Ed è qui che sono iniziati i problemi nel dispiegamento, che hanno portato a settimane di estenuanti tentativi per non perdere uno degli strumenti di maggior rilievo di JUICE. RIME, infatti, è stato sviluppato per penetrare il ghiaccio delle lune gioviane ed essere utilizzato per sondare a distanza la struttura del loro sottosuolo. E solo alle 14:00 italiane del 12 maggio gli scienziati hanno avuto conferma di esser riusciti a risolvere il problema.

L’inizio del dispiegamento

La procedura di dispiegamento dei segmenti mobili di RIME è iniziata il 17 aprile 2023, tre giorni dopo il lancio. Fino ad allora, tutto era andato liscio per la missione. Due telecamere di monitoraggio seguivano il dispiegamento RIME.

Le prime fotografie scaricate hanno mostrato il corretto dispiegamento del primo segmento mobile dell’antenna, confermato anche dai dati di telemetria. Come previsto, la sonda stava oscillando a causa del colpo generato dal NEA, movimento subito corretti dall’Attitude and Orbit Control System (AOCS) come da manuale.

L’animazione mostra il corretto dispiegamento del primo segmento mobile di RIME. Credits: ESA/JUICE/JMC

A questo punto, toccava al secondo segmento. Poco dopo aver dato il comando che azionava il NEA di riferimento, sono arrivati i dati di telemetria, ma qualcosa non andava. L’oscillazione prevista non si stava mostrando. Pochi secondi dopo, sono arrivate le immagini delle camere di monitoraggio: mostravano il segmento da dispiegare ancora ripiegato, in configurazione stivata. Anche riattivando l’attuatore, il braccio non dava segni di volersi muovere dalla staffa.

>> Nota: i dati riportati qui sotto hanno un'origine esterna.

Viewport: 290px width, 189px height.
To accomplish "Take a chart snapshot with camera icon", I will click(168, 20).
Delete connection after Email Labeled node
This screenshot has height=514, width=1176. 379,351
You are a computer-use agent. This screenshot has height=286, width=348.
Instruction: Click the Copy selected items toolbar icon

Tentativo uno: illuminare RIME

Era necessario trovare un modo per liberare il segmento bloccato. Tuttavia, doveva essere tale da non compromettere il dispiegamento degli altri segmenti, o addirittura le operazioni del resto della sonda.

La prima ipotesi dei diversi team, riunitesi per discutere il da farsi, è stata che forse si era formato del ghiaccio sul perno che teneva in posizione il segmento. Un’eventualità di questo tipo non è rara nelle missioni spaziali. Avviene quando, a causa dell’improvvisa perdita di pressione dell’aria dovuta all’ambiente freddo dello spazio, una piccola quantità di vapore acqueo fuoriesce improvvisamente dal materiale utilizzato per realizzare il veicolo spaziale. Questo può quindi congelarsi sulle superfici freddissime del veicolo spaziale.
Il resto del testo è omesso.